Me: My week hasn’t been too bad, keep kinda thinkin’ heavy thoughts but that happens every so often doesn’t it? Oh moody artist
Ashy: Life’s heavy. Use your heavy thoughts and put ’em down on paper 🙂
The shot in the foot text I needed. You see I’ve been in a funk- the heavy, can’t catch your breath in a crowded night club sort. And understandable burden since the death of my father, but, usually I’m able to make my way through and catch my breath if only for a second. This though, is constant. But perhaps the problem has not been in the sorrow, its depth undeniable, but rather in my schedule which has precluded me from writing and myself who has as of late, found it more appealing to surf the web or spend time on the blackhole of facebook, rather than explore the tangle of my thoughts, a dangerous web to be sure, but one which left to its own devices will continue to expand.
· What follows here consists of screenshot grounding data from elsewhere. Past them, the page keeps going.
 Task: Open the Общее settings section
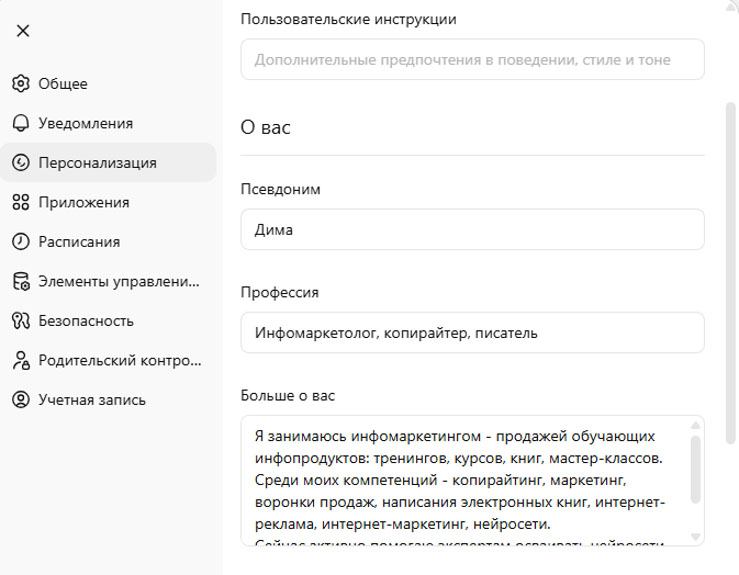(63, 84)
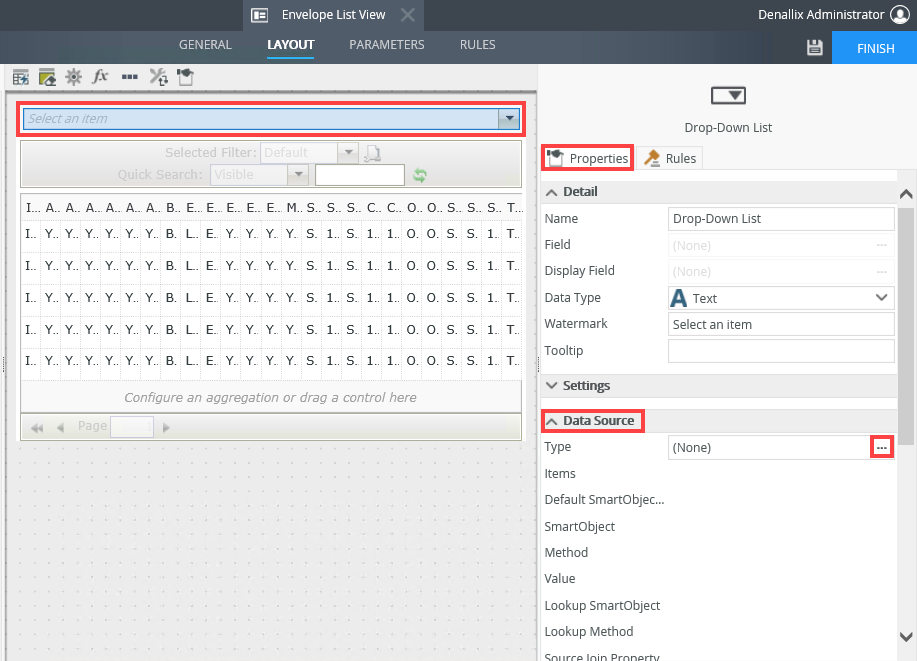Click the Finish button
The height and width of the screenshot is (661, 917).
[874, 48]
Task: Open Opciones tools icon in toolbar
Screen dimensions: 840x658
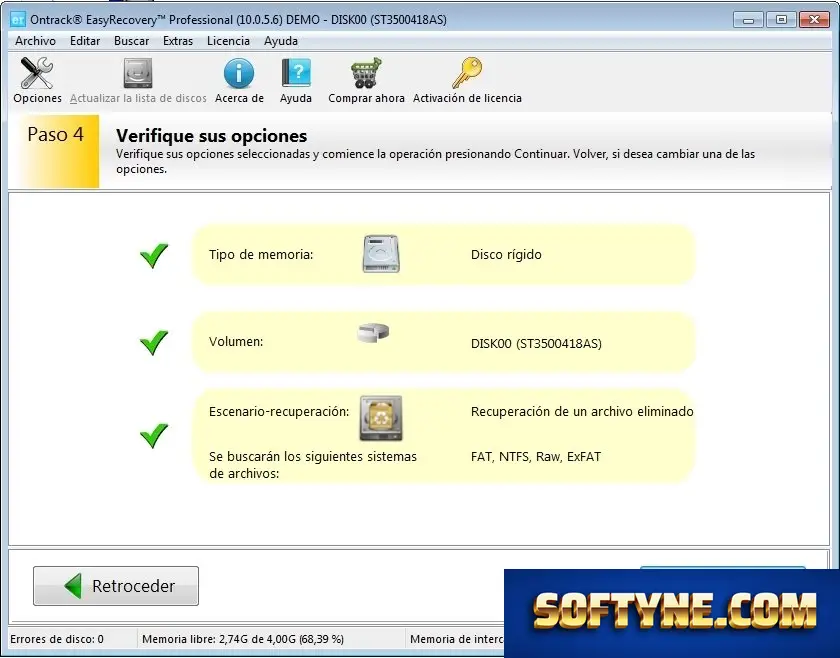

In short, I needed to just do even if I didn’t want to, even if it sucks.
And so in the last two days I have: found a collaborative paying writing effort (nothing big or very profitable but something that will get me writing.), advertised for an artist again for my comic idea, and started (though not finished so it is not yet posted) a kick starter campaign for another children’s book I have started.
Life is and I suppose always shall be amazing, beautiful, sad, horrid, immortal and terminal and it is I who will have to just learn how to weather each storm.